Directions: Transcribe the records below line by line, exactly as they read.

Exercise data:

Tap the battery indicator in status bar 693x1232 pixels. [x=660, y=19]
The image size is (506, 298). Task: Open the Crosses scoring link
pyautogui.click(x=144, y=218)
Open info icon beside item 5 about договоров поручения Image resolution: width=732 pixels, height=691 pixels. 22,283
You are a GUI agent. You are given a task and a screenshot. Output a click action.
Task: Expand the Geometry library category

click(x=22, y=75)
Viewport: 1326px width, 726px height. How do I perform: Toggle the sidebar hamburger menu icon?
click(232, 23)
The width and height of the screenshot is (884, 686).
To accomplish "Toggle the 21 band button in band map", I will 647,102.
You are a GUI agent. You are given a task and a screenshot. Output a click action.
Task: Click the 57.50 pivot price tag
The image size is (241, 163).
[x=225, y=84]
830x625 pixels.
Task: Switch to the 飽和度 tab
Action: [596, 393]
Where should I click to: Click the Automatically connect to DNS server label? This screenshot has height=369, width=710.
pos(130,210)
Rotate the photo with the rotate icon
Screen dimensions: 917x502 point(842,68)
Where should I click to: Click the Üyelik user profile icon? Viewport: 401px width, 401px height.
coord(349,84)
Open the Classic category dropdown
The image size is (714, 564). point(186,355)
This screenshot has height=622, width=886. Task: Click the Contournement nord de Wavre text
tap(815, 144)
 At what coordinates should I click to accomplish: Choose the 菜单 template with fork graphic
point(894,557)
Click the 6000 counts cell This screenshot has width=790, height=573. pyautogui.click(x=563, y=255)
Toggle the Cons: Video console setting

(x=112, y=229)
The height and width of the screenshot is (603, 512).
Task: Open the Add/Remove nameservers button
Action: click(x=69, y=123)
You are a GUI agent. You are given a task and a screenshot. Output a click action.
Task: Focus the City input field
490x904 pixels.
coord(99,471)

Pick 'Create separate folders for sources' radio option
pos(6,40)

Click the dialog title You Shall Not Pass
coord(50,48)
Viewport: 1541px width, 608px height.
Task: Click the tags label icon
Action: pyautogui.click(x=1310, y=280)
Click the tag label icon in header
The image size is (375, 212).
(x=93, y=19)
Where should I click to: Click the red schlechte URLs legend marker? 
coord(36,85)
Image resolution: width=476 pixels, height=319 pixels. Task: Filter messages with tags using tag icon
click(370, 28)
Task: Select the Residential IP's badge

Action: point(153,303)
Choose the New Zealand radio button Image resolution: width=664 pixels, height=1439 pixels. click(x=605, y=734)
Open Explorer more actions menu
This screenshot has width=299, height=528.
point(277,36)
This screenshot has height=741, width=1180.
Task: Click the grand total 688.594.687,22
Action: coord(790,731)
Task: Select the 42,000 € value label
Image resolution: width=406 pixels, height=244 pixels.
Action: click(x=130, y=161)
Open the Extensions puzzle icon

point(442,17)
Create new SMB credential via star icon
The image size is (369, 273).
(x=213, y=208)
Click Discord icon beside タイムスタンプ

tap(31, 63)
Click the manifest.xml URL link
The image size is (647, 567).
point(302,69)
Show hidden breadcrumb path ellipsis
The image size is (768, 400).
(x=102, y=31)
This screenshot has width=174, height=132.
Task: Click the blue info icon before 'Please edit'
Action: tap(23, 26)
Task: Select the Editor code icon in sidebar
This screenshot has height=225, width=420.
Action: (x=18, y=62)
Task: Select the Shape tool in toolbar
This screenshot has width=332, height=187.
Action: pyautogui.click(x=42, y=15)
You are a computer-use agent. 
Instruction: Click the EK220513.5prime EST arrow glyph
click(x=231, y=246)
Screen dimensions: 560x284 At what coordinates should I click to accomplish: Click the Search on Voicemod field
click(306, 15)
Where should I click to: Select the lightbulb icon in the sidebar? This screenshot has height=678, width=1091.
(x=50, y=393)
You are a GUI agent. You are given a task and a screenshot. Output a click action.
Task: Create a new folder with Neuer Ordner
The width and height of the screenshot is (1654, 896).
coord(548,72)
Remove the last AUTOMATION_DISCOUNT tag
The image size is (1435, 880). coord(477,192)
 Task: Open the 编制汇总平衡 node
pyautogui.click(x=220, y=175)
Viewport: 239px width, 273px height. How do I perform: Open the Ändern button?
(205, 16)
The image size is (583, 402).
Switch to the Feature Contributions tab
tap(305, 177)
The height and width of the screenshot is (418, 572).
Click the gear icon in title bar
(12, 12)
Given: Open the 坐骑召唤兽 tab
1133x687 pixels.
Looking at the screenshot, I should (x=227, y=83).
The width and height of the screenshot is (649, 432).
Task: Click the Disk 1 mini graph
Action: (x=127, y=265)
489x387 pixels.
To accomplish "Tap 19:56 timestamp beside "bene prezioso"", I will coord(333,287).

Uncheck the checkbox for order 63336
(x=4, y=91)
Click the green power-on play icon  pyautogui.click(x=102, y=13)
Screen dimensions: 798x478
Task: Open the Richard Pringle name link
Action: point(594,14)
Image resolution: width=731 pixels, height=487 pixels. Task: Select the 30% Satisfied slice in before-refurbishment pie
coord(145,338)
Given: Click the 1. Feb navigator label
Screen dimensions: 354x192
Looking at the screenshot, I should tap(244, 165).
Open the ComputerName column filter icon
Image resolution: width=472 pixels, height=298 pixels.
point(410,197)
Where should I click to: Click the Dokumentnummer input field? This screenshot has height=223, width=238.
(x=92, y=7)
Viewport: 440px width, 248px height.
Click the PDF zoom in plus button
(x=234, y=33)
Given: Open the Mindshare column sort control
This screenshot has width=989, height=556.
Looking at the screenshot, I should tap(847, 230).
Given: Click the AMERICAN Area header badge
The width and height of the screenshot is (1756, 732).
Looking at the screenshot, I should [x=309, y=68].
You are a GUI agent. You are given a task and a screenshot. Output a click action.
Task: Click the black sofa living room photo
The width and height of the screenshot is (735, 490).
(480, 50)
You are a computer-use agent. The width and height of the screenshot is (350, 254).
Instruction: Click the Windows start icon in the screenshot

Solution to the problem:
Tap the battery indicator in status bar 693x1232 pixels. [x=660, y=19]
The image size is (506, 298). Task: Open the Crosses scoring link
pyautogui.click(x=144, y=218)
Open info icon beside item 5 about договоров поручения Image resolution: width=732 pixels, height=691 pixels. 22,283
You are a GUI agent. You are given a task and a screenshot. Output a click action.
Task: Expand the Geometry library category

click(x=22, y=75)
Viewport: 1326px width, 726px height. How do I perform: Toggle the sidebar hamburger menu icon?
click(232, 23)
The width and height of the screenshot is (884, 686).
To accomplish "Toggle the 21 band button in band map", I will 647,102.
You are a GUI agent. You are given a task and a screenshot. Output a click action.
Task: Click the 57.50 pivot price tag
The image size is (241, 163).
[x=225, y=84]
830x625 pixels.
Task: Switch to the 飽和度 tab
Action: [596, 393]
Where should I click to: Click the Automatically connect to DNS server label? This screenshot has height=369, width=710.
pos(130,210)
Rotate the photo with the rotate icon
Screen dimensions: 917x502 point(842,68)
Where should I click to: Click the Üyelik user profile icon? Viewport: 401px width, 401px height.
coord(349,84)
Open the Classic category dropdown
The image size is (714, 564). point(186,355)
This screenshot has height=622, width=886. Task: Click the Contournement nord de Wavre text
tap(815, 144)
 At what coordinates should I click to accomplish: Choose the 菜单 template with fork graphic
point(894,557)
Click the 6000 counts cell This screenshot has width=790, height=573. pyautogui.click(x=563, y=255)
Toggle the Cons: Video console setting

(x=112, y=229)
The height and width of the screenshot is (603, 512).
Task: Open the Add/Remove nameservers button
Action: click(x=69, y=123)
You are a GUI agent. You are given a task and a screenshot. Output a click action.
Task: Focus the City input field
490x904 pixels.
coord(99,471)

Pick 'Create separate folders for sources' radio option
pos(6,40)

Click the dialog title You Shall Not Pass
coord(50,48)
Viewport: 1541px width, 608px height.
Task: Click the tags label icon
Action: pyautogui.click(x=1310, y=280)
Click the tag label icon in header
The image size is (375, 212).
(x=93, y=19)
Where should I click to: Click the red schlechte URLs legend marker? 
coord(36,85)
Image resolution: width=476 pixels, height=319 pixels. Task: Filter messages with tags using tag icon
click(370, 28)
Task: Select the Residential IP's badge

Action: point(153,303)
Choose the New Zealand radio button Image resolution: width=664 pixels, height=1439 pixels. click(x=605, y=734)
Open Explorer more actions menu
This screenshot has width=299, height=528.
point(277,36)
This screenshot has height=741, width=1180.
Task: Click the grand total 688.594.687,22
Action: coord(790,731)
Task: Select the 42,000 € value label
Image resolution: width=406 pixels, height=244 pixels.
Action: click(x=130, y=161)
Open the Extensions puzzle icon

point(442,17)
Create new SMB credential via star icon
The image size is (369, 273).
(x=213, y=208)
Click Discord icon beside タイムスタンプ

tap(31, 63)
Click the manifest.xml URL link
The image size is (647, 567).
point(302,69)
Show hidden breadcrumb path ellipsis
The image size is (768, 400).
(x=102, y=31)
This screenshot has width=174, height=132.
Task: Click the blue info icon before 'Please edit'
Action: tap(23, 26)
Task: Select the Editor code icon in sidebar
This screenshot has height=225, width=420.
Action: (x=18, y=62)
Task: Select the Shape tool in toolbar
This screenshot has width=332, height=187.
Action: pyautogui.click(x=42, y=15)
You are a computer-use agent. 
Instruction: Click the EK220513.5prime EST arrow glyph
click(x=231, y=246)
Screen dimensions: 560x284 At what coordinates should I click to accomplish: Click the Search on Voicemod field
click(306, 15)
Where should I click to: Select the lightbulb icon in the sidebar? This screenshot has height=678, width=1091.
(x=50, y=393)
You are a GUI agent. You are given a task and a screenshot. Output a click action.
Task: Create a new folder with Neuer Ordner
The width and height of the screenshot is (1654, 896).
coord(548,72)
Remove the last AUTOMATION_DISCOUNT tag
The image size is (1435, 880). coord(477,192)
 Task: Open the 编制汇总平衡 node
pyautogui.click(x=220, y=175)
Viewport: 239px width, 273px height. How do I perform: Open the Ändern button?
(205, 16)
The image size is (583, 402).
Switch to the Feature Contributions tab
tap(305, 177)
The height and width of the screenshot is (418, 572).
Click the gear icon in title bar
(12, 12)
Given: Open the 坐骑召唤兽 tab
1133x687 pixels.
Looking at the screenshot, I should (x=227, y=83).
The width and height of the screenshot is (649, 432).
Task: Click the Disk 1 mini graph
Action: (x=127, y=265)
489x387 pixels.
To accomplish "Tap 19:56 timestamp beside "bene prezioso"", I will coord(333,287).

Uncheck the checkbox for order 63336
(x=4, y=91)
Click the green power-on play icon  pyautogui.click(x=102, y=13)
Screen dimensions: 798x478
Task: Open the Richard Pringle name link
Action: point(594,14)
Image resolution: width=731 pixels, height=487 pixels. Task: Select the 30% Satisfied slice in before-refurbishment pie
coord(145,338)
Given: Click the 1. Feb navigator label
Screen dimensions: 354x192
Looking at the screenshot, I should tap(244, 165).
Open the ComputerName column filter icon
Image resolution: width=472 pixels, height=298 pixels.
point(410,197)
Where should I click to: Click the Dokumentnummer input field? This screenshot has height=223, width=238.
(x=92, y=7)
Viewport: 440px width, 248px height.
Click the PDF zoom in plus button
(x=234, y=33)
Given: Open the Mindshare column sort control
This screenshot has width=989, height=556.
Looking at the screenshot, I should tap(847, 230).
Given: Click the AMERICAN Area header badge
The width and height of the screenshot is (1756, 732).
Looking at the screenshot, I should [x=309, y=68].
You are a GUI agent. You are given a task and a screenshot. Output a click action.
Task: Click the black sofa living room photo
The width and height of the screenshot is (735, 490).
(480, 50)
You are a computer-use agent. The width and height of the screenshot is (350, 254).
Instruction: Click the Windows start icon in the screenshot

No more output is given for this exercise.